Chen Kang, Lu Qingyang, Xin Xu, Yang Zhongzhen, Zhu Lequn, Xu Qi
School of Maritime Economics and Management, Dalian Maritime University, Dalian, Liaoning, 116026, PR China.
School of Economics and Management, Tongji University, Shanghai, 200092, PR China.
Ocean Coast Manag. 2022 Nov 1;230:106366. doi: 10.1016/j.ocecoaman.2022.106366. Epub 2022 Sep 14.

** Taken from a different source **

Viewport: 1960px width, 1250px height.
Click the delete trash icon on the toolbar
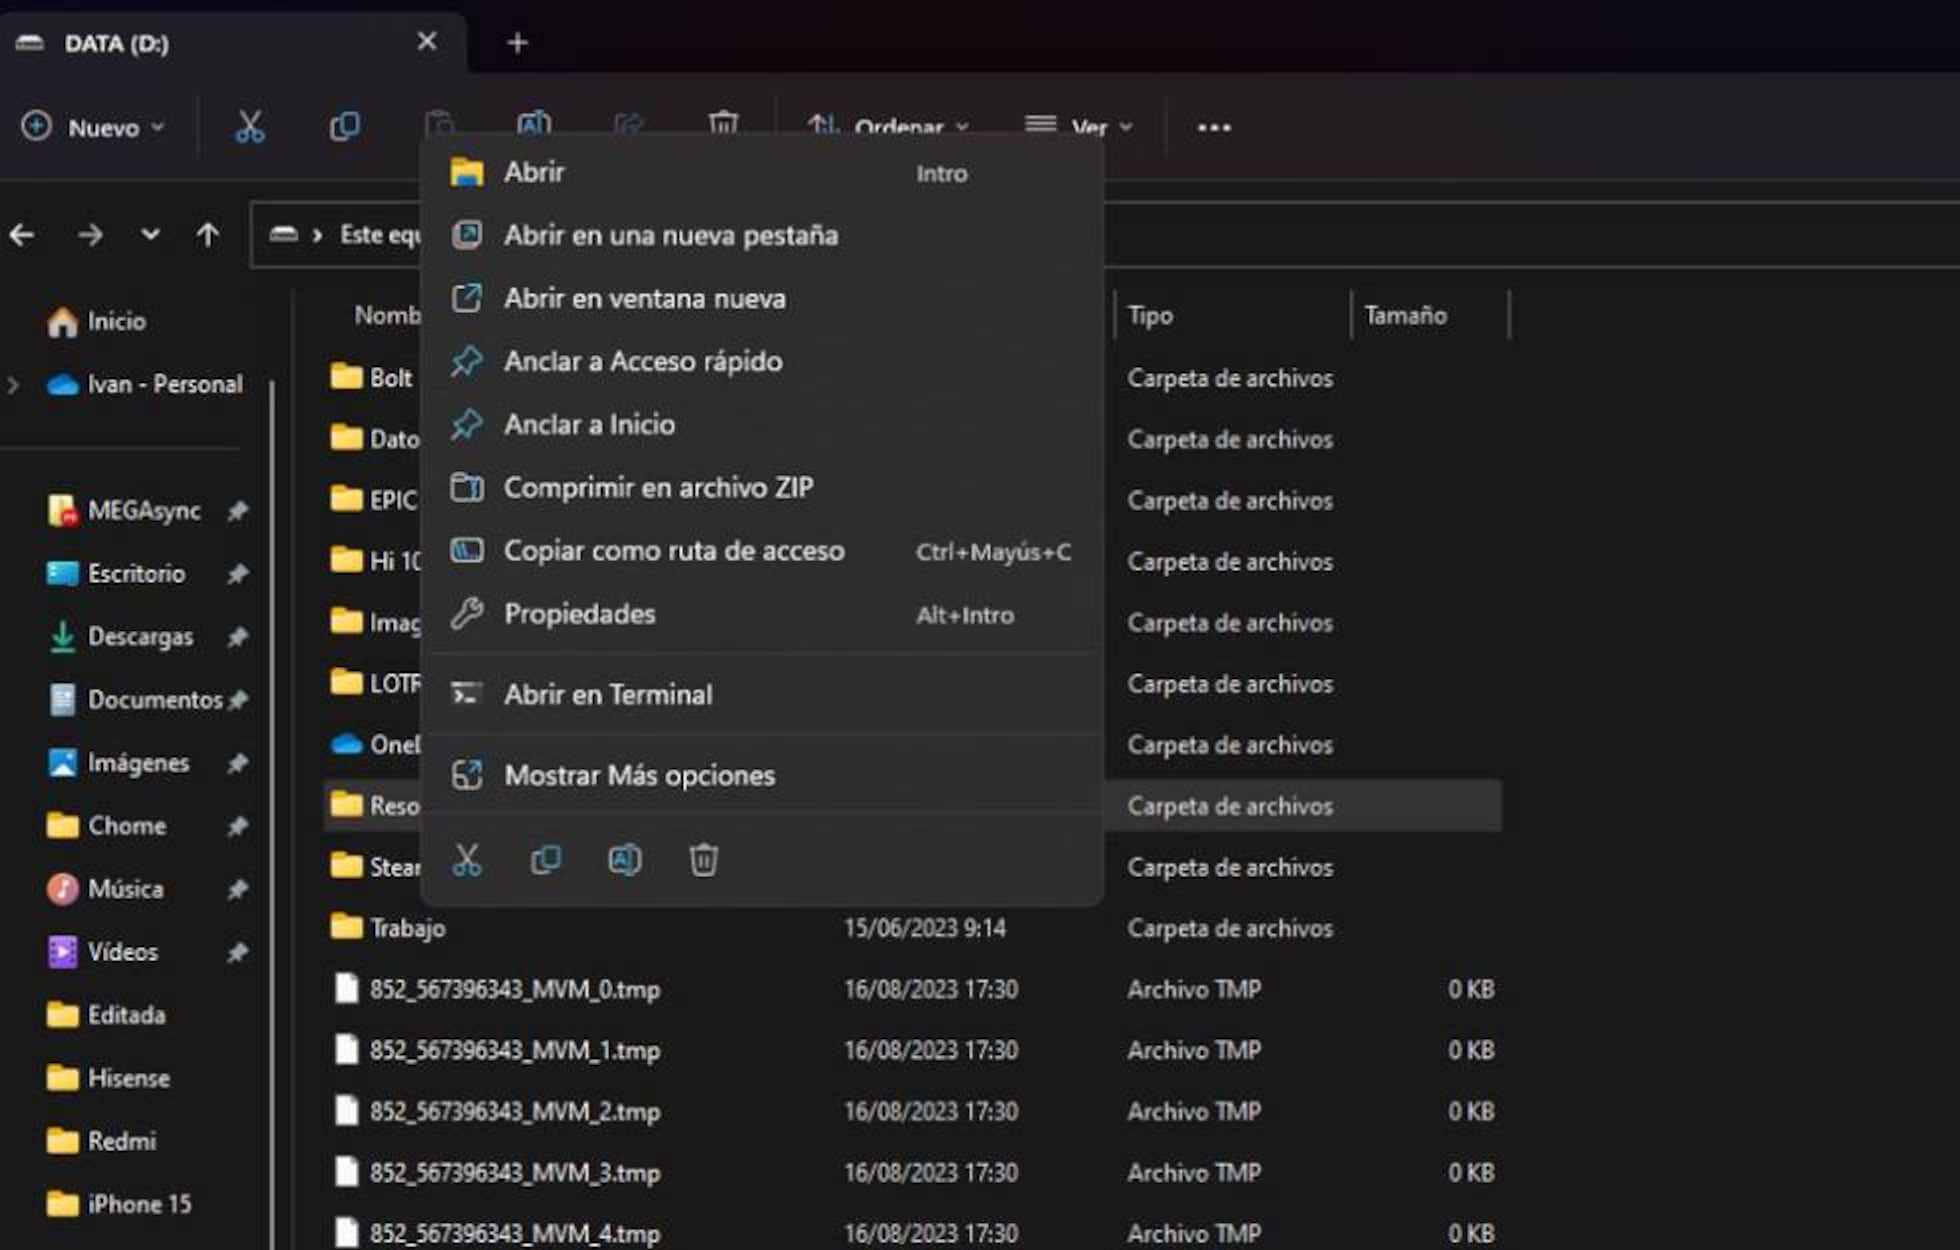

In the post-COVID-19 epidemic era (PCEE), the supply of empty containers will face stronger uncertainty. Estimating the amount of self-owned and leased empty containers that need to be allocated to each inland freight station in a specific area becomes a critical issue for liner companies in PCEE. However, owing to the high degree of unpredictability of the demand and the limited flexibility of empty container relocation, the abovementioned issue has not been fully addressed. This paper provides a model for empty container allocation without knowing the probability distribution function of empty container demand in advance. The abovementioned model can jointly optimize the quantities of self-owned empty containers and leased containers allocated to each inland freight station. To solve the model, a largest-debt-first policy is adopted to simplify the complicated model, and a differential evolutionary (DE) algorithm is developed to solve the simplified model. Compared with some commonly used algorithms, DE has advantages considering the ability to explore the optimal solution. In addition, the utility of the largest-debt-first policy proposed in this paper is compared with that of the traditional method. Experimental results show that in the case of high demand fluctuations, the proposed policy is better in controlling the operational and management costs. Overall, the theory and method proposed in this paper can effectively help the carrier set a reasonable regional empty container stock level and determine the number of self-owned and leased empty containers.
在新冠疫情后时代(PCEE),空箱供应将面临更大的不确定性。估算特定区域内每个内陆货运站需要分配的自有和租赁空箱数量,成为PCEE中航运公司的关键问题。然而,由于需求的高度不可预测性以及空箱调运灵活性有限,上述问题尚未得到充分解决。本文提出一种在事先不知道空箱需求概率分布函数情况下的空箱分配模型。上述模型能够联合优化分配给每个内陆货运站的自有空箱和租赁空箱数量。为求解该模型,采用最大负债优先策略简化复杂模型,并开发了一种差分进化(DE)算法来求解简化后的模型。与一些常用算法相比,DE在探索最优解能力方面具有优势。此外,将本文提出的最大负债优先策略的效用与传统方法进行了比较。实验结果表明,在需求波动较大的情况下,所提策略在控制运营和管理成本方面表现更优。总体而言,本文提出的理论和方法能够有效帮助承运人设定合理的区域空箱库存水平,并确定自有和租赁空箱数量。